2020-04-24 Cell Host & Microbe誌から2論文として刊行された :
2019-10-02 初稿

[出典] Listeria phages induce Cas9 degradation to protect lysogenic genomes. Osuna BA [..] Bondy-Denomy J. bioRxiv. 2019-09-30
 Listeria monocytogenesのプロファージはいずれも2〜3種類の抗CRISPRタンパク質 (Acr)遺伝子を帯びており、その中でacrIIA1は共通に存在する。
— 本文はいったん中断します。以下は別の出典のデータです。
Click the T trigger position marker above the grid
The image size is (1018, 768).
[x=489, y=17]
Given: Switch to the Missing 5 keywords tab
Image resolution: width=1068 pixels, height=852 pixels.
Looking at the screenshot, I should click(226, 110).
UCSF, MGH, HMS, U TorontoおよびETH Zurichの研究グループは今回、AcrIIA1の独特の機能を明らかにした。

 AcrIIA1は、C末端ドメインによるCas9分解とN末端ドメインのよる自己抑制を備え、自身の発現を調節する"Cas9センサー"としても機能する。

 
C末端ドメイン (AcrIIA1CTD)
  • 溶原時のプロファージ状態ではAcrIIA1ListeriaにおいてそのCas9のHNHドメインに高い親和性で結合することで、ファージDNAをリステリアのCRISPR/Cas9による分解から保護し、さらに、Cas9を分解する。
  • この活性はAcrIIA1CTDに担われ、N末端ドメイン (AcrIIA1NTD)は関与しない。
 N末端ドメイン (AcrIIA1NTD)
  • Listeriaに溶菌感染時のファージDNA保護には、AcrIIA1CTDに依存したCas9不活性化と分解の過程は遅すぎ、AcrIIA1の上流にコードされているAcrs (AcrIIA2, AcrIIA4またはAcrIIA12)が、Cas9のファージDNAへの結合を迅速に阻害することでファージDNAを保護する。
  • 感染時には急速にAcrIIA1転写のバーストが発生し、AcrIIA1NTDacr遺伝子座の強力なプロモーターを抑制するネガティブ・フィードバック因子として機能する (in vitro実験でも裏付け)。
  • AcrIIA1NTDを欠損したファージの実験からAcrIIA1の過剰発現がファージの増殖が阻害されることを見出し、自己抑制機能がファージのフィットネス向上に寄与することが明らかになった。
  • 著者らはさらに、AcrIIA1が細胞内のCas9レベルを動的に調節することで、結果的に、溶原菌が外部からのファージおよびプロファージから保護されることを、示唆した。
Anti-anti-CRISPR
  • Firmicutesの他の種に存在するAcrIIA1NTDのホモログが、宿主細胞内在の機構と共同して、ファージの抗-CRISPR性を抑制する“anti-anti-CRISPRs"として機能する。